目前，許多研究證實了m6A修飾調控因子對OS細胞生物學功能的影響。Yuan等[31]的研究發現，與正常成骨細胞/組織相比，骨肉瘤細胞/組織中去甲基化酶ALKBH5水平的下調與m6A甲基化水平升高有關，ALKBH5過表達可顯著抑制骨肉瘤細胞的生長、遷移、侵襲和觸發細胞凋亡；而沉默ALKBH5可促進骨肉瘤細胞生長、遷移和侵襲，該研究預示ALKBH5過表達可能是替代骨肉瘤治療的一種新方法。Chen等[32]與Huang等[33]的研究也得出類似的結論，ALKBH5通過介導PVT1的m6A修飾，抑制閱讀器蛋白YTHDF2在PVT1中的結合;ALKBH5介導的PVT1上調促進了體外OS細胞增殖和體內腫瘤生長;ALKBH5的過表達顯著抑制了OS細胞的生長、遷移和侵襲等細胞生物學效應。Shi等[34]利用circRNA芯片檢測骨肉瘤中circRNA表達的改變，結果發現骨肉瘤組織中circNRIP1的表達水平升高，通過下調circNRIP1表達水平可抑制骨肉瘤細胞的增殖和遷移，促進細胞的凋亡。
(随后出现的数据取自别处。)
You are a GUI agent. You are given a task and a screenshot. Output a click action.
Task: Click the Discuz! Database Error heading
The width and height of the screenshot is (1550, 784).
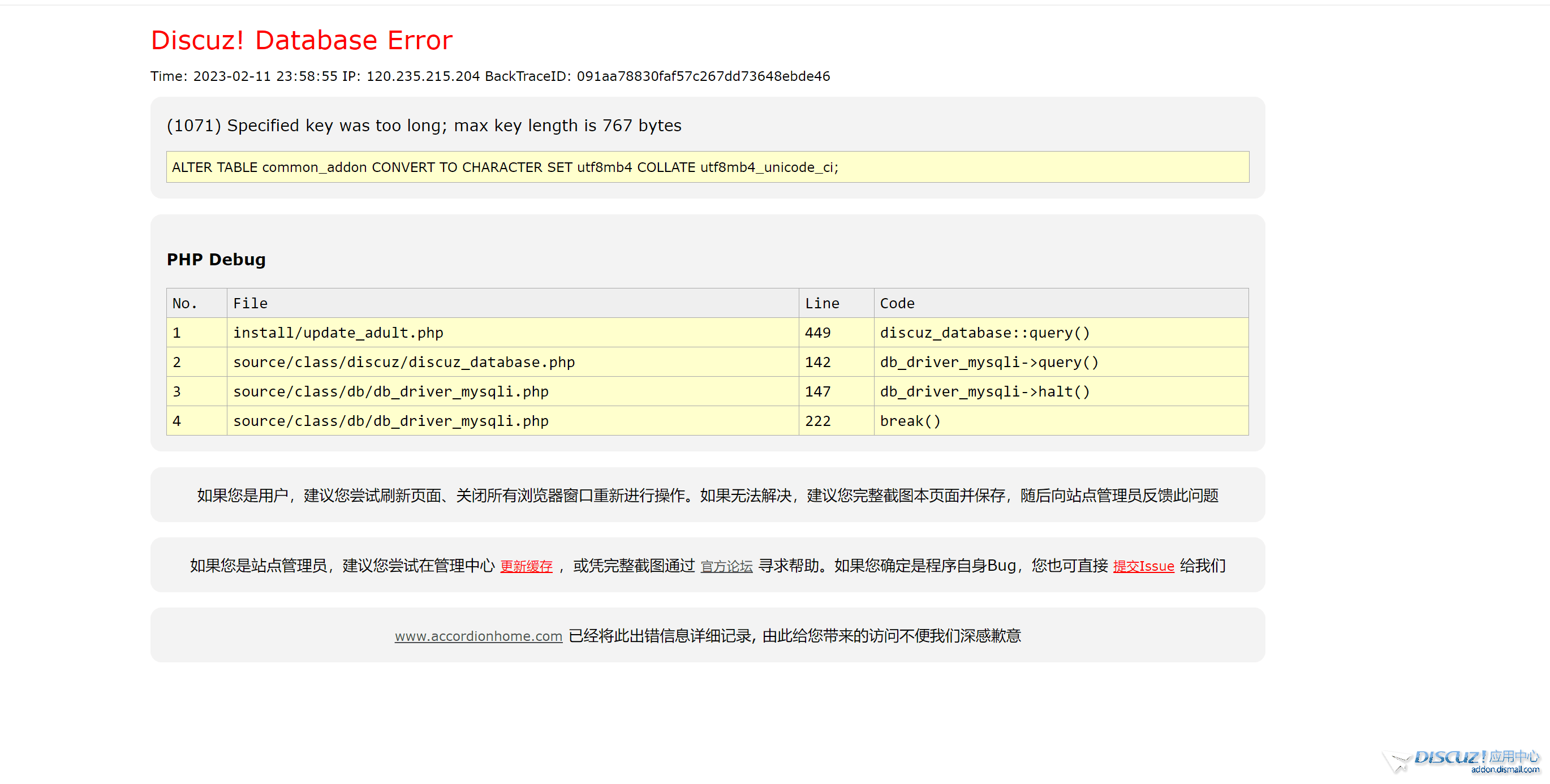(x=302, y=41)
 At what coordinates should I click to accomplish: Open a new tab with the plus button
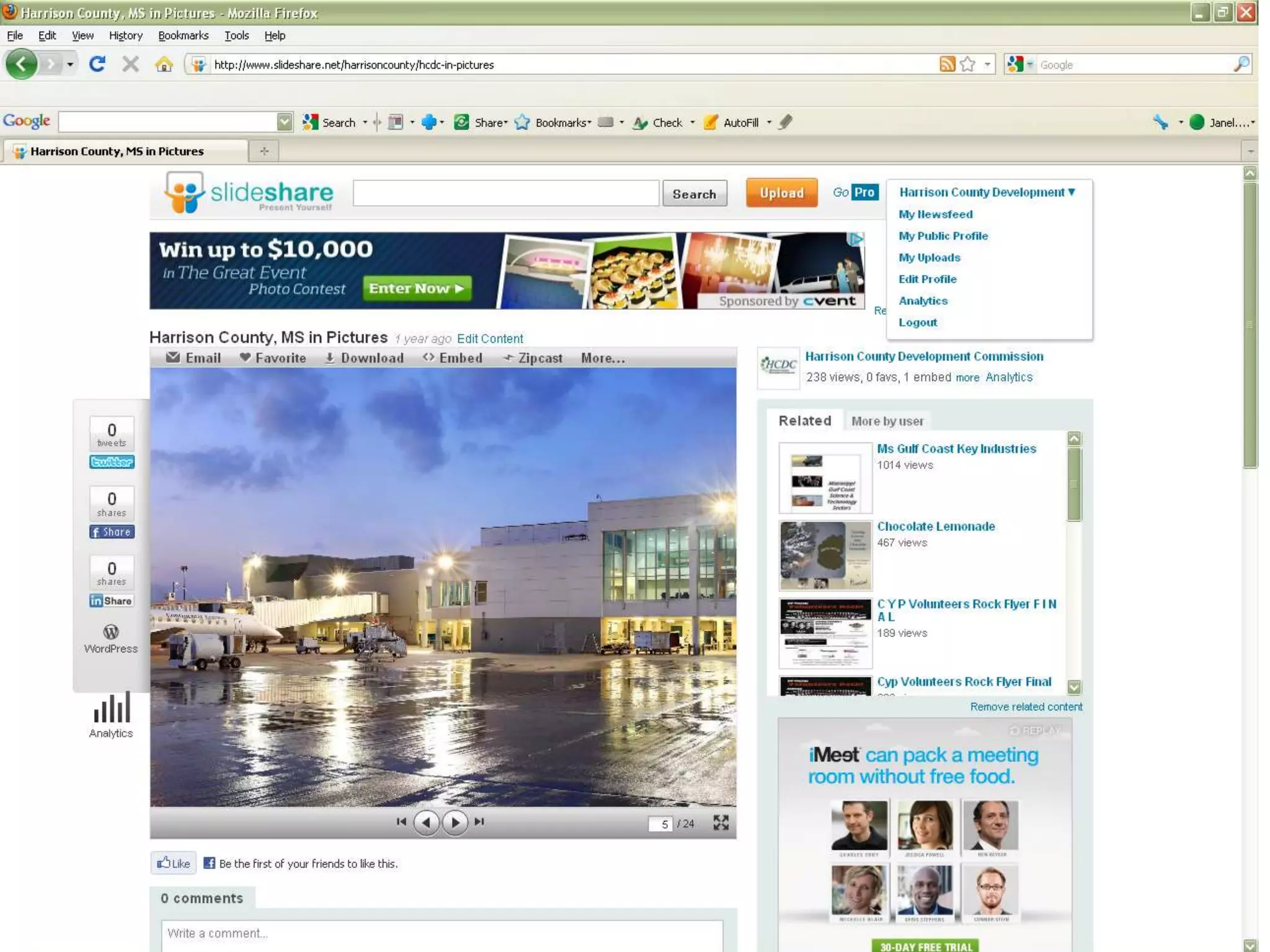tap(264, 151)
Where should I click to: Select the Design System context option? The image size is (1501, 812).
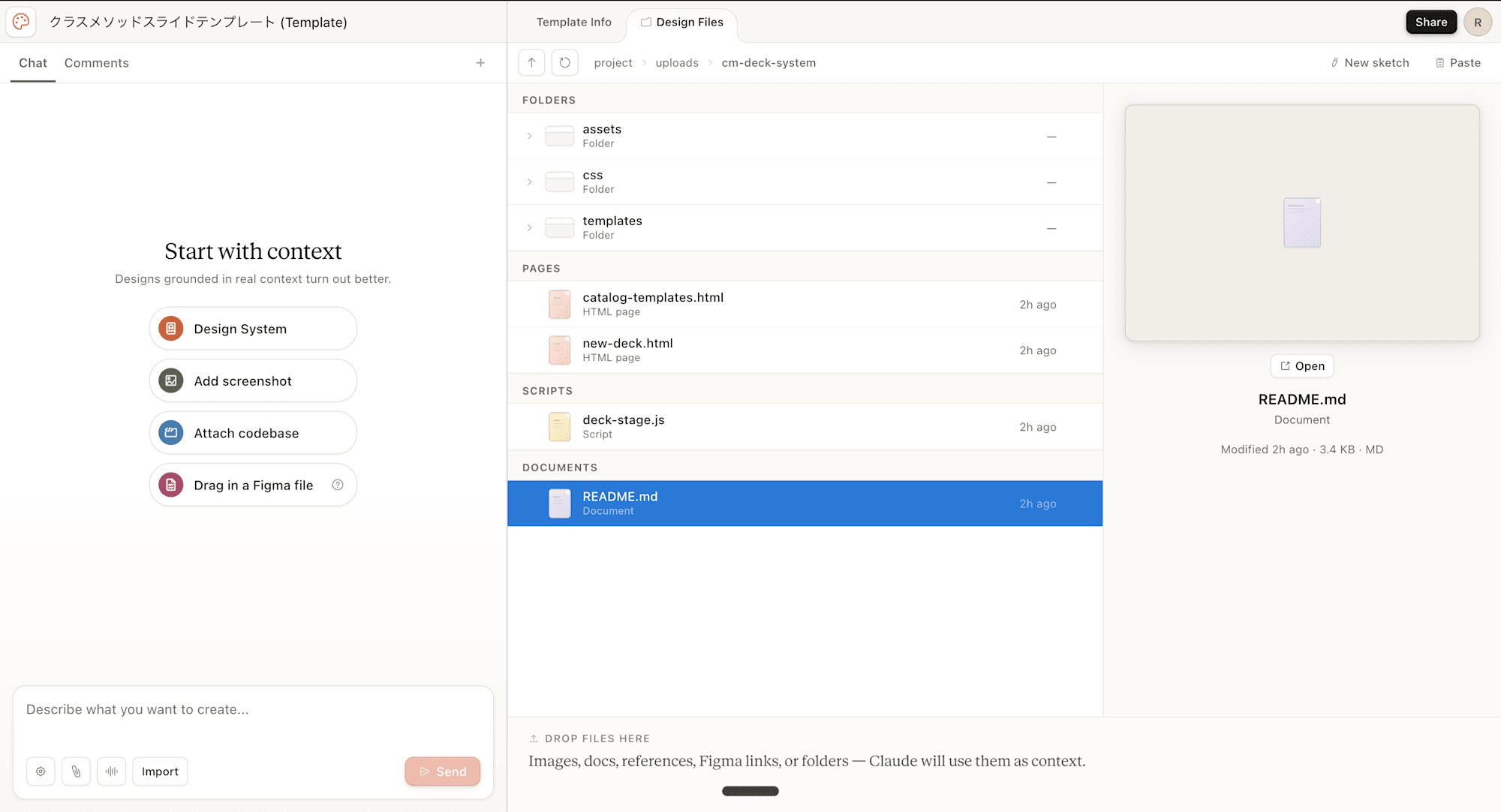(x=253, y=329)
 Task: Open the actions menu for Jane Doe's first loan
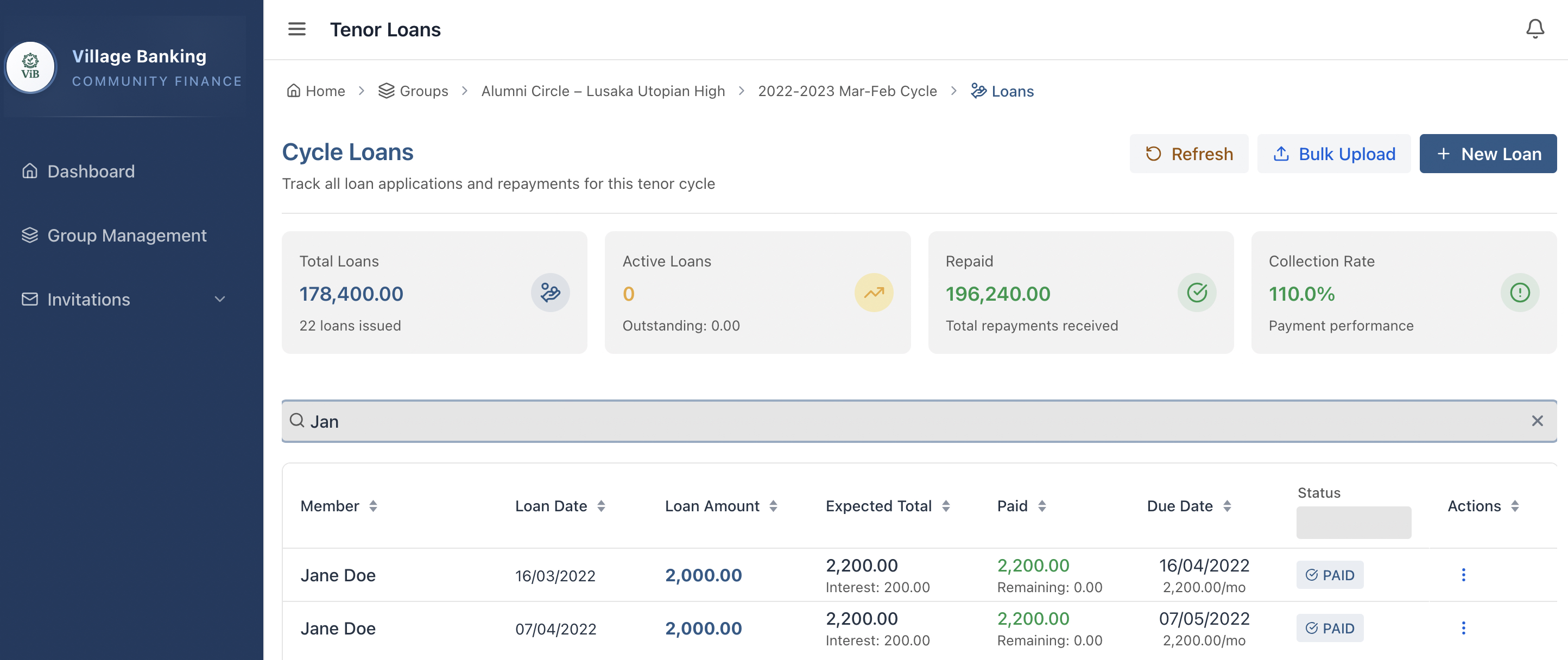pyautogui.click(x=1463, y=574)
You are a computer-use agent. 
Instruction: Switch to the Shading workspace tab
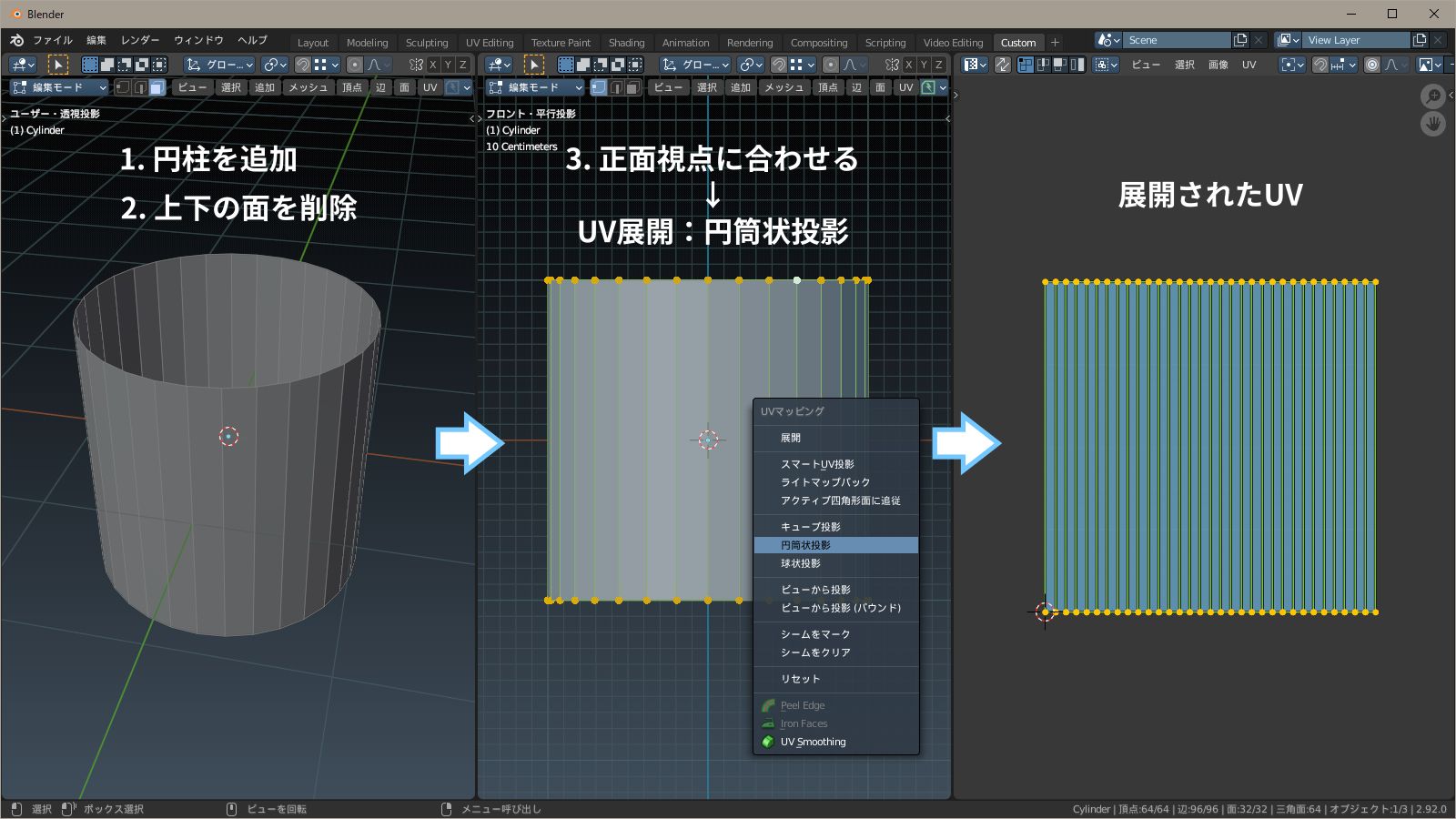pyautogui.click(x=627, y=42)
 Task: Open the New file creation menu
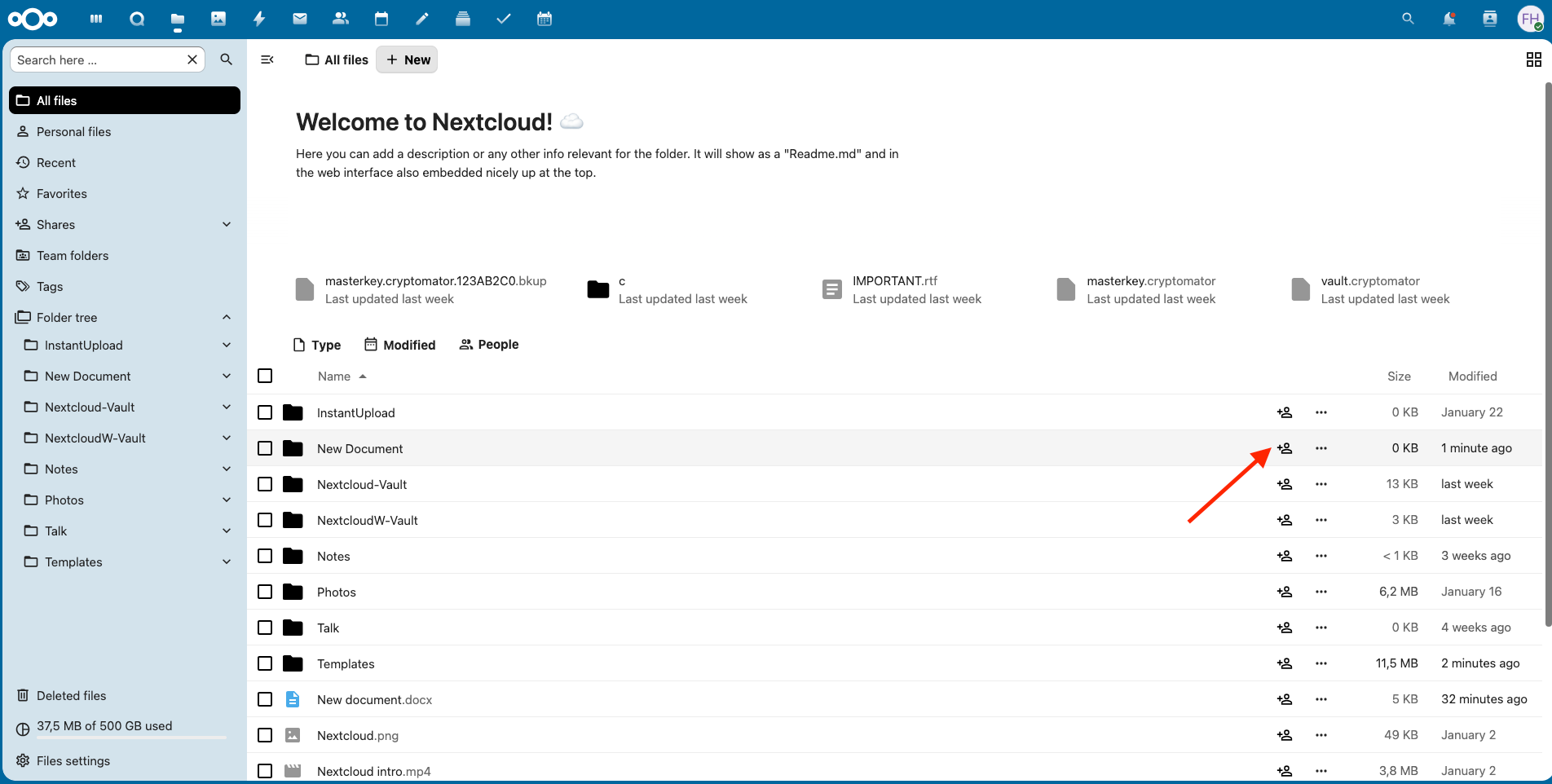[x=407, y=59]
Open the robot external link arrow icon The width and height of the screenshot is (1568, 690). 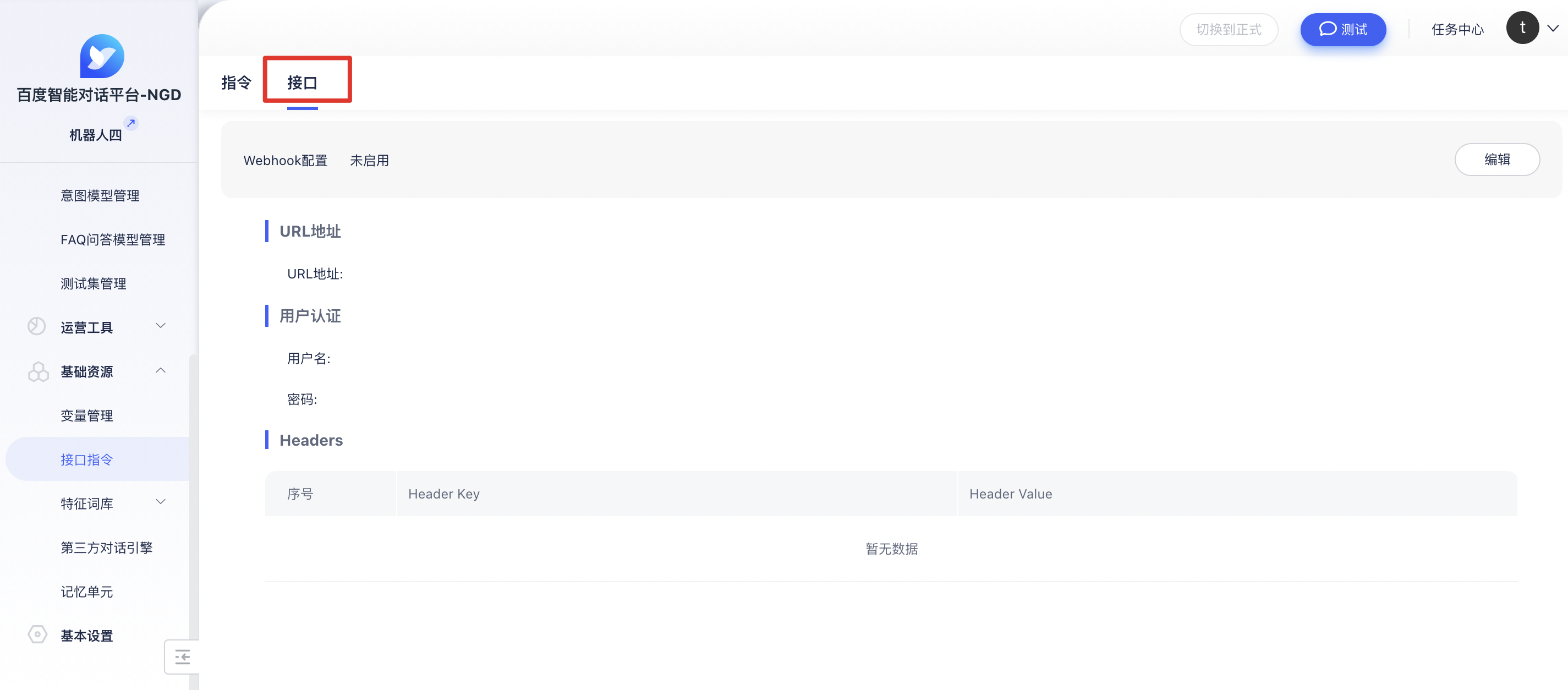click(x=131, y=123)
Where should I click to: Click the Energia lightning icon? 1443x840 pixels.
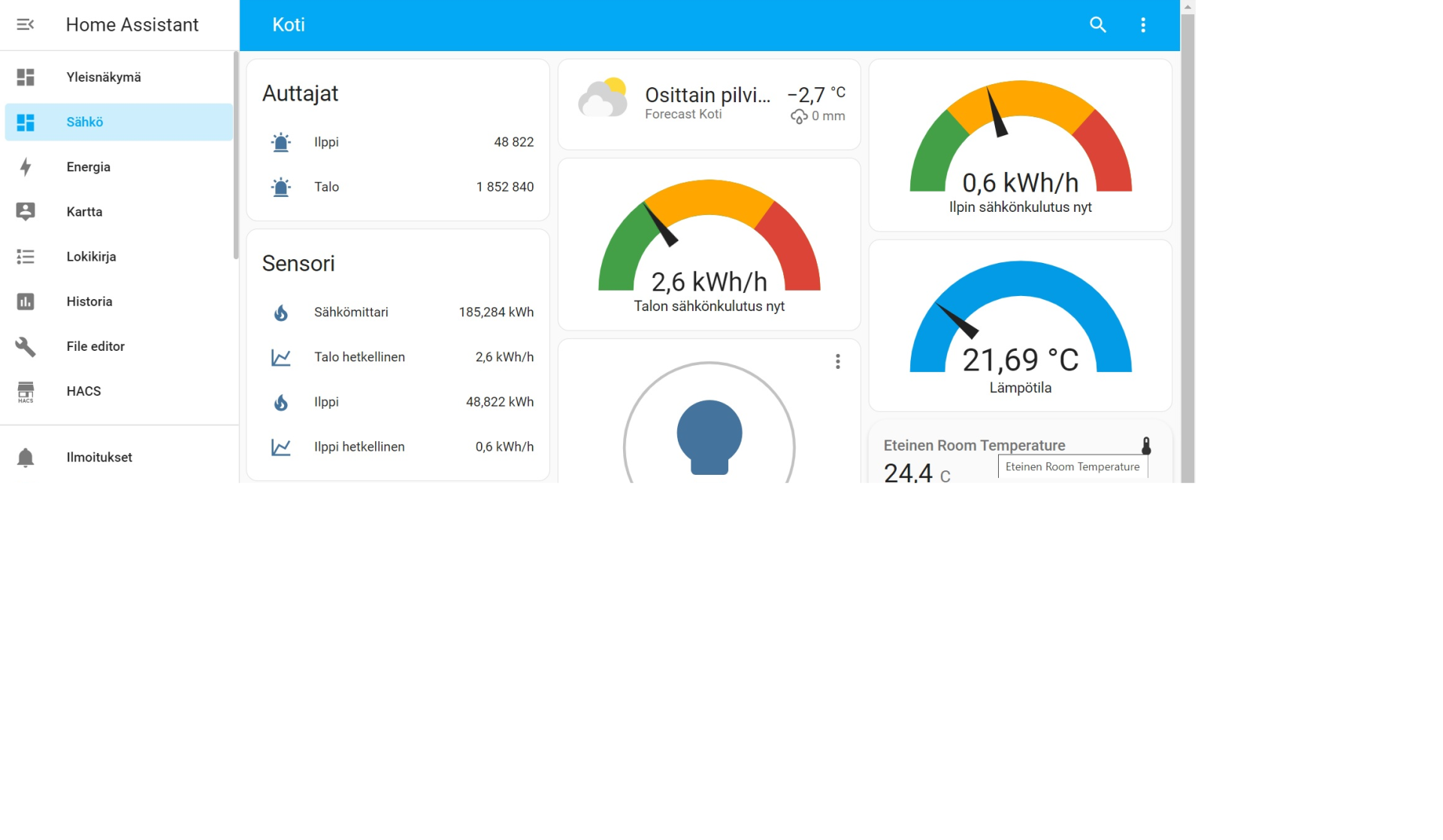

Ling等[35]的研究表明，在OS細胞中敲除METTL3基因，導致m6A和DRG1 mRNA水平下降，沉默DRG1可降低OS細胞的活力，抑制細胞的遷移和集落形成能力，導致細胞周期阻滯在G2/M期，誘導細胞凋亡。由上述可知，DRG1在OS中具有致瘤作用，其中METTL3以m6A依賴的方式誘導DRG1在OS中的表達上調。Wang等[36]在轉移性骨肉瘤的研究中發現，METTL3與TRAF6呈正相關關系，METTL3下調會導致OS細胞中TRAF6的表達下降；METTL3在OS中高表達，通過m6A修飾增強TRAF6的表達水平，從而促進OS細胞的轉移。Zhou等[37]的研究表明，METTL3通過m6A修飾提高了DANCR mRNA的穩定性，促進了OS的治療進展，說明METTL3可能是OS治療腫瘤的新靶點。Zhou等[38]通過沉默METTL3可使OS細胞增殖、遷移以及侵襲力下降，利用細胞學功能實驗證實了METTL3通過調節ATAD2在骨肉瘤生長和侵襲過程中發揮致癌基因的作用。Miao等[39]研究表明，m6A甲基轉移酶METTL3通過調控LEF1的m6A水平和激活Wnt/b-連環蛋白信號通路，從而促進骨肉瘤細胞的進展。可見，通過不同的RNA m6A甲基化轉移酶激活不同的上游基因、調控不同的下游靶基因，可影響骨肉瘤的發生發展進程，預示m6A修飾已成為OS發生發展過程中的一個不可或缺的因素。

3.2 m6A修飾在骨肉瘤化療耐藥中的作用

骨肉瘤目前的標準治療包括術前化療、術中病灶切除、術后化療，化學藥物治療有著不可替代的作用，但如今化療耐藥是臨床上骨肉瘤治療的一大瓶頸，因此，研究骨肉瘤化療耐藥的機制對骨肉瘤的治療有重要的意義。近期研究發現，骨肉瘤組織中TRIM7 m6A修飾缺失，METTL3和YTHDF2是參與TRIM7 m6A異常修飾的主要因素[40]，具有較高TRIM7水平的PDX小鼠和骨肉瘤細胞中易觀察到化療耐藥性，此研究預示m6A在化療耐藥中發揮重要作用，有望成為腫瘤耐藥治療的新靶點。臨床上常用的化療藥物阿霉素(DXR)，主要是通過誘導骨肉瘤干細胞激活Wnt/B-catenin信號通路來發揮作用[41]。Zhang等[42]研究發現，lncRNA FOXC2-AS1 m6A修飾及其反義轉錄本FOXC2在具有阿霉素耐藥性的骨肉瘤細胞和組織中均升高，同時FOXC2通過誘導耐藥相關的ABCB1基因來促進化療耐藥。以上研究結果表明，m6A與骨肉瘤的耐藥機制相關，可能通過提高或降低靶基因的m6A水平影響基因的表達及激活相關信號通路，從而影響腫瘤耐藥性，為降低臨床骨肉瘤化療耐藥提供理論依據。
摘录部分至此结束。